Provided entries >>

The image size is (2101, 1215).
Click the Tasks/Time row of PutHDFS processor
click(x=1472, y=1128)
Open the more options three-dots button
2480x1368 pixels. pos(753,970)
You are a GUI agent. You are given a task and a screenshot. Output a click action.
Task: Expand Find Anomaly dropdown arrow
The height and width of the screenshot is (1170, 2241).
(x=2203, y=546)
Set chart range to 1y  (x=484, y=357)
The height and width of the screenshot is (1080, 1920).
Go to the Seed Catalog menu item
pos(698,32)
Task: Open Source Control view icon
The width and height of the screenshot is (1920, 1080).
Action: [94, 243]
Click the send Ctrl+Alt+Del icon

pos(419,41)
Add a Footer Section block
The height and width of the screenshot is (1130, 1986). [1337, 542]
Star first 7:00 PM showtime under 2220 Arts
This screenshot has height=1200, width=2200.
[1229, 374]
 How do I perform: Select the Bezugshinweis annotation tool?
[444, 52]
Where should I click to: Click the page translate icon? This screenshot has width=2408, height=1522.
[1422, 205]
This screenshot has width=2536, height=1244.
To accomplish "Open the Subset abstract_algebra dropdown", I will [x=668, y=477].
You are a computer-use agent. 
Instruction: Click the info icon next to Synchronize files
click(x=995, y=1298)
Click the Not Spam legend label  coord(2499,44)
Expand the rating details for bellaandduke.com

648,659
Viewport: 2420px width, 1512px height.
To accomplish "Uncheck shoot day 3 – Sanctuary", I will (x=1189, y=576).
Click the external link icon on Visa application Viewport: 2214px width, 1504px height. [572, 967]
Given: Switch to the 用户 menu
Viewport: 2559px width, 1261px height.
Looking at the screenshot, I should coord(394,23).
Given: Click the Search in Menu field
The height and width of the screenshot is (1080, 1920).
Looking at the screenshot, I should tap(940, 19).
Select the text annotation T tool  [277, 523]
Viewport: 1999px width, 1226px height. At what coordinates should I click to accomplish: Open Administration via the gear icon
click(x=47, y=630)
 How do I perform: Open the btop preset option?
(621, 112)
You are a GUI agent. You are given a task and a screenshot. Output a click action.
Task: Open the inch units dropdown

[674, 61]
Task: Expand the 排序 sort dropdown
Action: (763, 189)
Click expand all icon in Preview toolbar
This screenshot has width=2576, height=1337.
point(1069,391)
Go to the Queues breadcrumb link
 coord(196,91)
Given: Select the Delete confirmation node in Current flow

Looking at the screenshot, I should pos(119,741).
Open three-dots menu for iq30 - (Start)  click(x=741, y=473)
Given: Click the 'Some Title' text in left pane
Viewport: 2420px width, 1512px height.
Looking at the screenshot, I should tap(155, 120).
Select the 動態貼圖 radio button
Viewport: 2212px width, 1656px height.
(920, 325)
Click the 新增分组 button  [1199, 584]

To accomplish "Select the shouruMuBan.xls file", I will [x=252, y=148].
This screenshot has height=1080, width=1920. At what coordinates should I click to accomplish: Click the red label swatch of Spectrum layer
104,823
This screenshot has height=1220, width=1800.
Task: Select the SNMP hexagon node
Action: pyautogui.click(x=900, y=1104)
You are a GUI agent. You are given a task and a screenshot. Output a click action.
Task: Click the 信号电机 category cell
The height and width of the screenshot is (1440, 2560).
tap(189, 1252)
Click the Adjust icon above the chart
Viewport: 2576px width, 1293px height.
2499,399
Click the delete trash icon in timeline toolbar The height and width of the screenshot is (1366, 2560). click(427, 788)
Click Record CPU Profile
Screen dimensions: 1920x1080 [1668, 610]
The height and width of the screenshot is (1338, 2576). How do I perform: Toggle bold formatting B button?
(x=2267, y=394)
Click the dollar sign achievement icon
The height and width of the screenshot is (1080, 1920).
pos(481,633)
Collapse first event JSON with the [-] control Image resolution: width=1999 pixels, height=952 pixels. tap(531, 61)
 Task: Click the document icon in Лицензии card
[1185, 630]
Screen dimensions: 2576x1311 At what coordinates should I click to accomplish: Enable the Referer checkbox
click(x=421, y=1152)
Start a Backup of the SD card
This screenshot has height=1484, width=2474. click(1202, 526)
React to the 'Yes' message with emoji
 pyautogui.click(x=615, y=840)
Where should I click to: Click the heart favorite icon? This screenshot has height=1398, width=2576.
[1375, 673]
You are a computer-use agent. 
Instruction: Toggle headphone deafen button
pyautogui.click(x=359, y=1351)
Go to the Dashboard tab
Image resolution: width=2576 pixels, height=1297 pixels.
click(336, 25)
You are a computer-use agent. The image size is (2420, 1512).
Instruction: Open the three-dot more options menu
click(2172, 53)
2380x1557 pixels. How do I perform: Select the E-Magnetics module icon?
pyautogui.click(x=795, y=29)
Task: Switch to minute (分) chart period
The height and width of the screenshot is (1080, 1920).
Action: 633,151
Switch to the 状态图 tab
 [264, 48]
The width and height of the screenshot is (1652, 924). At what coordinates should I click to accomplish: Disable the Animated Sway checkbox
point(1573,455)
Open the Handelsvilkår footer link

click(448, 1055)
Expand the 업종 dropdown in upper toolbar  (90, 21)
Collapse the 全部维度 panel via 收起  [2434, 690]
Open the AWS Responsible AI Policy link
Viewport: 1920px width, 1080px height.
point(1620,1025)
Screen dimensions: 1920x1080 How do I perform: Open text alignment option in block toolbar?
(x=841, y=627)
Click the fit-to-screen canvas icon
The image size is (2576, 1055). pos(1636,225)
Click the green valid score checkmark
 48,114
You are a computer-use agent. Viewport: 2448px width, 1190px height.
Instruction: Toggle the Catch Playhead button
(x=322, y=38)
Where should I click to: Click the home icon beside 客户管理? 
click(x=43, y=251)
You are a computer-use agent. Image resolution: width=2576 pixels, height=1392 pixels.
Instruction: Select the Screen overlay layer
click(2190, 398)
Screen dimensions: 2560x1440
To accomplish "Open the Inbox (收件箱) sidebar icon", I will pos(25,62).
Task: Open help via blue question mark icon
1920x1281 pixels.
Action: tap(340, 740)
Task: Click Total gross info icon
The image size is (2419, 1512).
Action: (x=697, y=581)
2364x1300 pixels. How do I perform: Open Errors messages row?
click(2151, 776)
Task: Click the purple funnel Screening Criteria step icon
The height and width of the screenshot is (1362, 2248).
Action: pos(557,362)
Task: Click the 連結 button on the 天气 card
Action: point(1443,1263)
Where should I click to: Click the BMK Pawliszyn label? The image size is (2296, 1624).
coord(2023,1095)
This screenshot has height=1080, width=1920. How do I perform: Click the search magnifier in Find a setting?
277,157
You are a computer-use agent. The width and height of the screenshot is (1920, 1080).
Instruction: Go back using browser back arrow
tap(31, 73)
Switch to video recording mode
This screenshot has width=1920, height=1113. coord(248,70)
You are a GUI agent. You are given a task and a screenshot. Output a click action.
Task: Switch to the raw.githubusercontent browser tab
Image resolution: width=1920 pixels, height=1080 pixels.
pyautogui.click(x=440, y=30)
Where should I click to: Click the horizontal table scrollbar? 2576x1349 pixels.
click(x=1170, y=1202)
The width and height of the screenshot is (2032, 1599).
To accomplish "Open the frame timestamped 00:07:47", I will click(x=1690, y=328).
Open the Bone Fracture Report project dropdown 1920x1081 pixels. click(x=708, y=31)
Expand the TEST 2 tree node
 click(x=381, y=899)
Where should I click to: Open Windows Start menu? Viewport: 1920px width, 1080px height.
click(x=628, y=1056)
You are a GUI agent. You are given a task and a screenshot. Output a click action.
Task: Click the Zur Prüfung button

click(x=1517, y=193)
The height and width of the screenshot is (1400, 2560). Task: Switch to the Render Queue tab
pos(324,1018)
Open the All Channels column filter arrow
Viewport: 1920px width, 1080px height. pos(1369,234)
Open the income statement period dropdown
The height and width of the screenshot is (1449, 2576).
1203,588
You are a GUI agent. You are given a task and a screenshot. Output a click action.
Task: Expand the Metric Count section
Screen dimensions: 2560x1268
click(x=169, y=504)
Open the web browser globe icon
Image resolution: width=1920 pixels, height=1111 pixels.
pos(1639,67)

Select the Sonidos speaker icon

Prompt >> Write down exactly the span of lines above from the one containing "React to the 'Yes' message with emoji" to the one containing "Screen dimensions: 2560x1440", both ends included.

Solution for this exercise >>
React to the 'Yes' message with emoji
 pyautogui.click(x=615, y=840)
Where should I click to: Click the heart favorite icon? This screenshot has height=1398, width=2576.
[1375, 673]
You are a computer-use agent. 
Instruction: Toggle headphone deafen button
pyautogui.click(x=359, y=1351)
Go to the Dashboard tab
Image resolution: width=2576 pixels, height=1297 pixels.
click(336, 25)
You are a computer-use agent. The image size is (2420, 1512).
Instruction: Open the three-dot more options menu
click(2172, 53)
2380x1557 pixels. How do I perform: Select the E-Magnetics module icon?
pyautogui.click(x=795, y=29)
Task: Switch to minute (分) chart period
The height and width of the screenshot is (1080, 1920).
Action: 633,151
Switch to the 状态图 tab
 [264, 48]
The width and height of the screenshot is (1652, 924). At what coordinates should I click to accomplish: Disable the Animated Sway checkbox
point(1573,455)
Open the Handelsvilkår footer link

click(448, 1055)
Expand the 업종 dropdown in upper toolbar  (90, 21)
Collapse the 全部维度 panel via 收起  [2434, 690]
Open the AWS Responsible AI Policy link
Viewport: 1920px width, 1080px height.
point(1620,1025)
Screen dimensions: 1920x1080 How do I perform: Open text alignment option in block toolbar?
(x=841, y=627)
Click the fit-to-screen canvas icon
The image size is (2576, 1055). pos(1636,225)
Click the green valid score checkmark
 48,114
You are a computer-use agent. Viewport: 2448px width, 1190px height.
Instruction: Toggle the Catch Playhead button
(x=322, y=38)
Where should I click to: Click the home icon beside 客户管理? 
click(x=43, y=251)
You are a computer-use agent. Image resolution: width=2576 pixels, height=1392 pixels.
Instruction: Select the Screen overlay layer
click(2190, 398)
Screen dimensions: 2560x1440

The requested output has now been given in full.